- WHAT THE EXERCISE ASKS:
List every line of the records that contains the word "Instruction", copying each one in full.

Records from a screen grounding dataset
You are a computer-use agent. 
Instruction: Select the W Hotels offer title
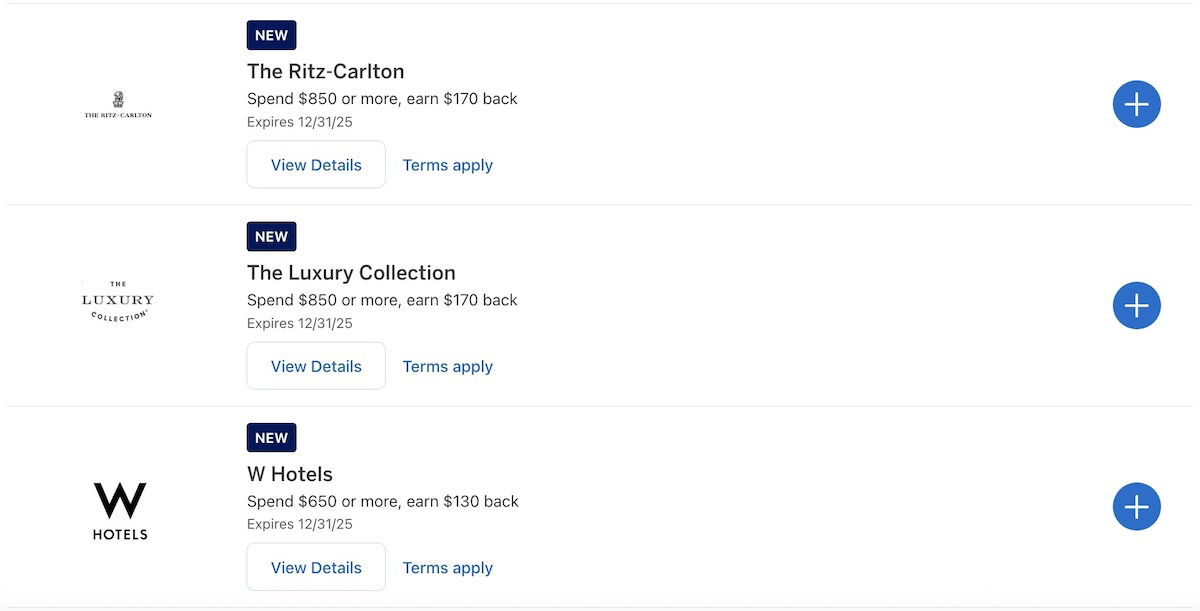(x=290, y=474)
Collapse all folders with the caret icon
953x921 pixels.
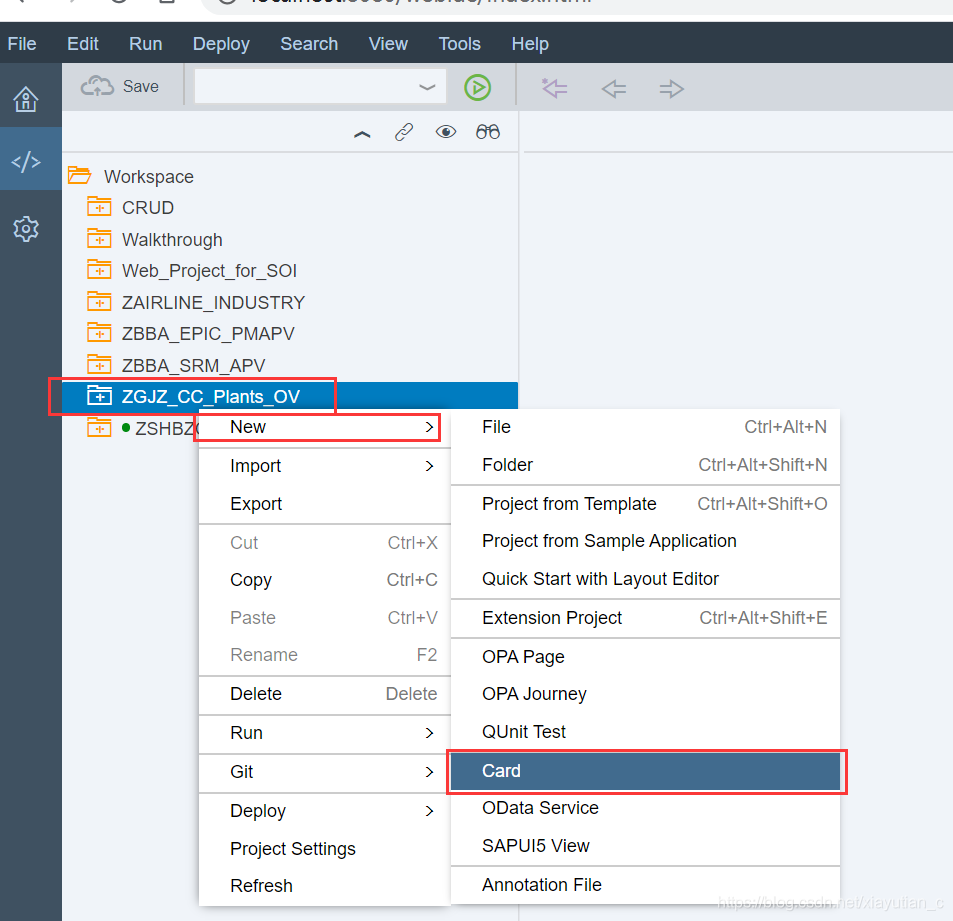362,133
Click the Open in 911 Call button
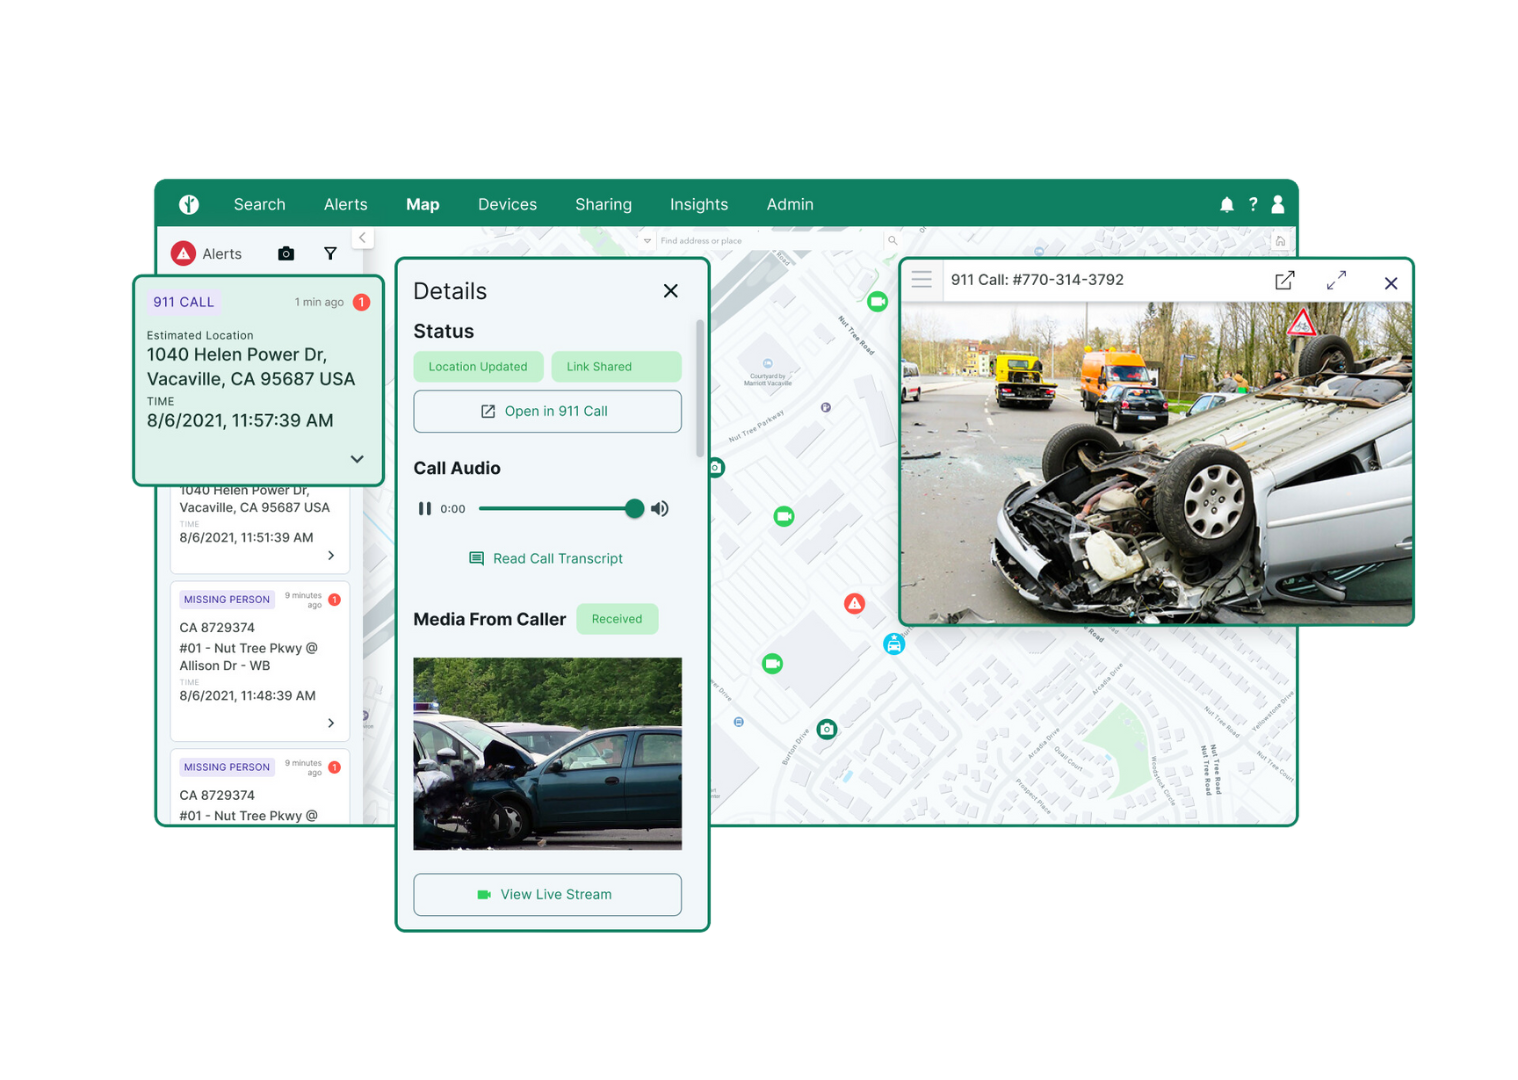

- EXPECTED ANSWER:
Instruction: Select the W Hotels offer title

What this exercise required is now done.